Posted by: Rick Parker | May 01, 2010 at 12:08 PM
Good post Chuck. As a service provder this incident hit home, and you can bet I did some digging to get some more information on the backstory.
To your comment about "practice", one thing to remember is that (especially for something like SP load) keeping up to date with your FLARE code versions is a GREAT way to test that you have the capacity needed to be redundant. Since that SP failover is part of the the upgrade process, you kill two birds with one stone. It should be part of your normal management process on your array anyway, so it's a easy way to keep an indirect eye on your growth, even if you don't have any other monitoring set up, either through the array or through an additional monitoring tool.
Posted by: Jeramiah Dooley | May 02, 2010 at 08:33 PM
Jeremiah -- excellent advice to all -- thanks for sharing!
-- Chuck
Posted by: Chuck Hollis | May 03, 2010 at 09:36 AM
Great post.
Currently where I work as an Architect we design failover and redundancy into every solution be it using EMC or HP Storage. This can be great but is a mass of overkill for somethings but the policy stands as that's the way they have always done it here.
But you would think for something as important as email that someone would have done this, especially in this age where email is seen as one of the top business critical applications. How times have changed from email just being a form of communication to now being something people can't live without.
Posted by: Dominic Cody | May 04, 2010 at 07:54 AM
Hi Dominic
What struck me about this case was that redundancy and failover was ostensibly designed in -- but not continually tested. I suspect that creeping I/O growth moved their design from "green" to "yellow" to "red" over time -- and that's the lesson I took from this.
-- Chuck
Posted by: Chuck Hollis | May 04, 2010 at 08:58 AM
Hi Chuck,
Yes true a very good lesson.
A lot of organisations (mine included) could take a lot from this in that just becasue something has redundancy and failover built in doesn't mean you can ignore it and assume all is ok with the world.
Dominic
Posted by: Dominic Cody | May 05, 2010 at 07:15 AM
Chuck, I understand your point and you are absolutely correct - all technologies can fail and will. However the issue I take here is with EMC's practice of throwing mud on other vendors' technologies' behavior in failure situations. Hopefully that practice will stop.
Posted by: Frank Finley | June 03, 2010 at 10:56 AM
Frank
I agree with you, any sort of mud-throwing is frowned upon. But, generally speaking, that's not our practice here.
Can you offer up any examples?
Thanks!
-- Chuck
Posted by: Chuck Hollis | June 03, 2010 at 11:02 AM
Chuck sorry for my slow response - my work takes me on the road a lot and I can't keep up like I used to.
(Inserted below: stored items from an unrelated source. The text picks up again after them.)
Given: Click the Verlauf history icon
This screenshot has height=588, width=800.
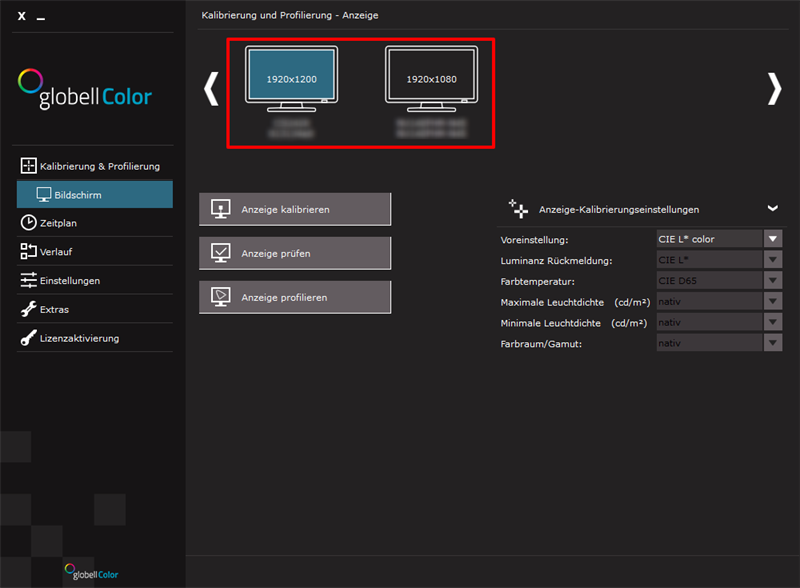Looking at the screenshot, I should [28, 251].
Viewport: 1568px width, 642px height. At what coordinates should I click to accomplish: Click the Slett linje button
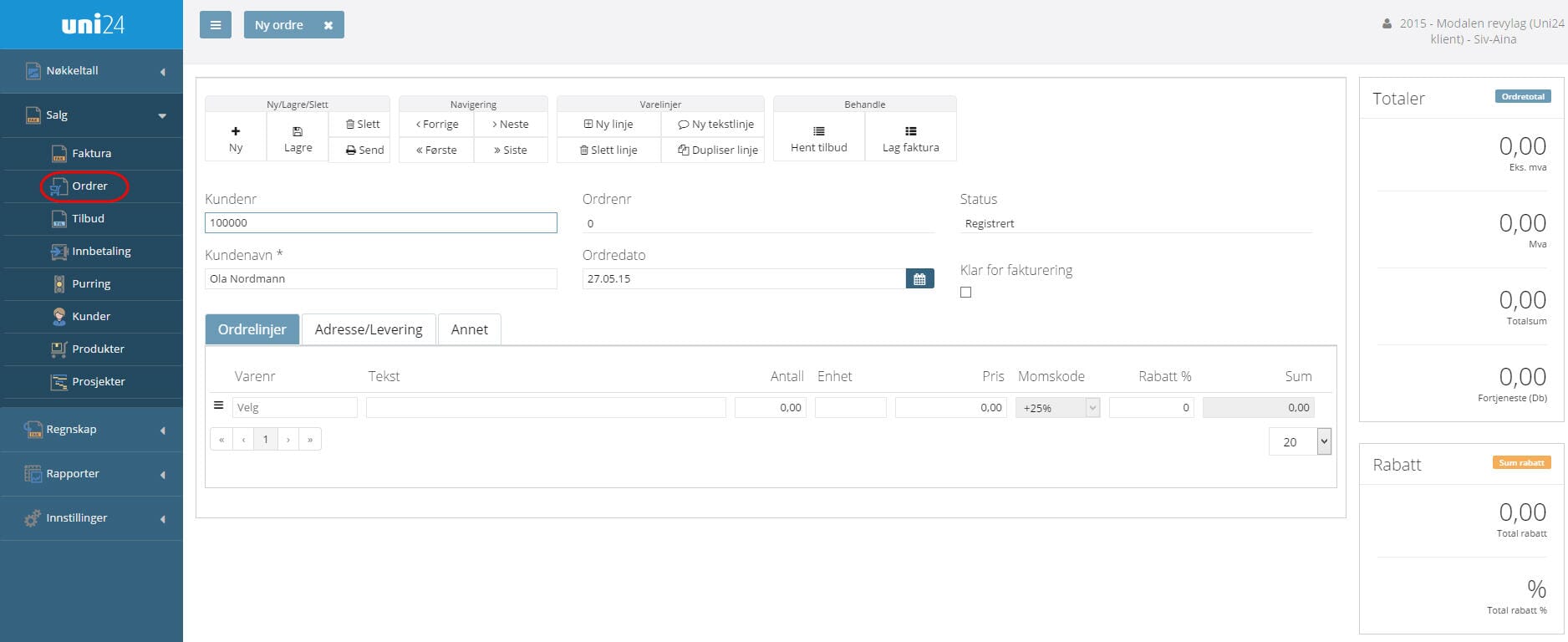pyautogui.click(x=608, y=150)
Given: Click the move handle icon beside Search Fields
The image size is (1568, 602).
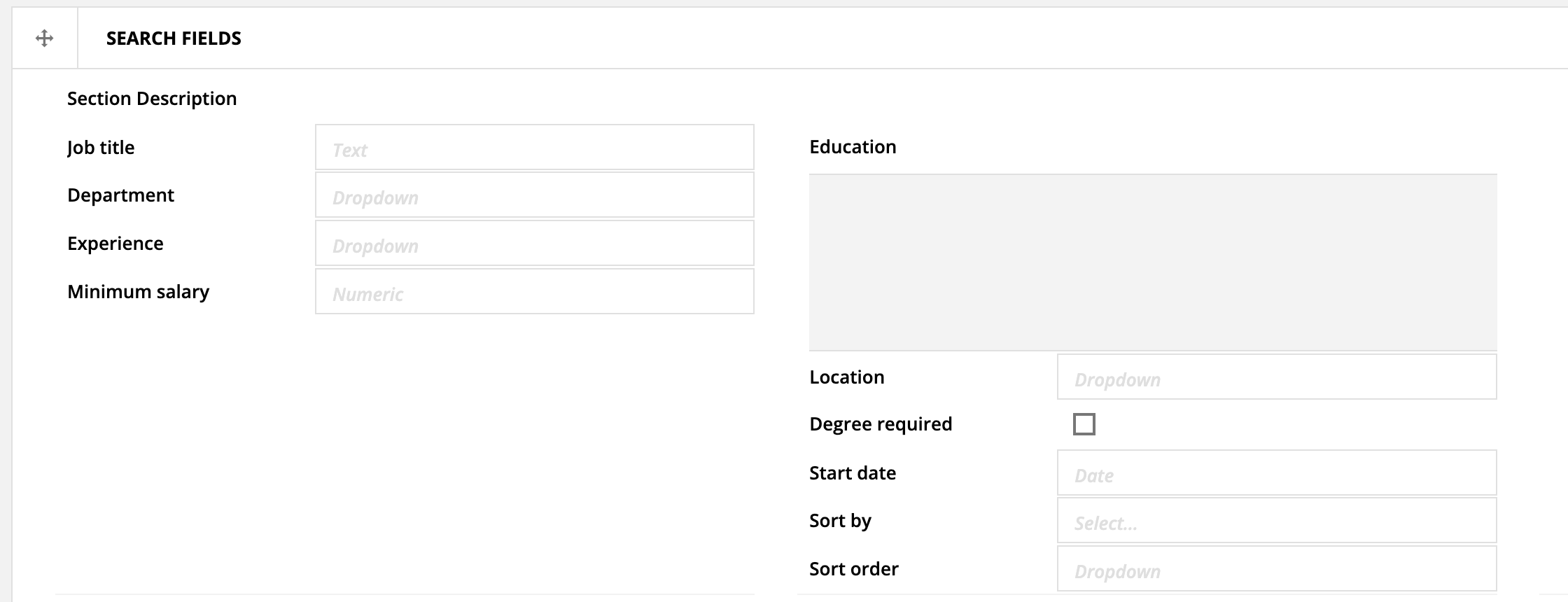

In your request for examples, I have to say I've seen the same from other sources as well. I'm glad to hear that it's not EMC policy to try to make the "other guy" look bad. Specifically I'm talking about the "Storage Anarchist" blog about IBM's XIV product. It was pretty nasty and my IBM rep tells me that it's not accurate. He does say that like every other technology out there there are instances where problems can occur but I've never heard him talk about EMC failures (though they surely exist) and instead brings the discussion to customer experiences of his products versus technical arguments about the other guy.
I have IBM and EMC in my shop and both are great products. I enjoy your blog when I get the time to follow it!
Posted by: Frank Finley | June 09, 2010 at 10:09 AM
Hi Frank -- thanks for making the time for a response.
Barry can be rather negative towards technology he feels is substandard for purpose. Although his accuracy level is extremely high, what is more subjective is whether or not his observations are relevant for your particular use case.
We both have issues where a product -- any product -- is oversold for a particular use case. Regarding XIV, I'm sure there are many situations where it will do fine, and many situations where it will not.
It's not a "bad" or "good" discussion, it's more of a "what is important to you discussion?"
But your comments are spot on, so thanks for sharing.
-- Chuck
Posted by: Chuck Hollis | June 09, 2010 at 12:43 PM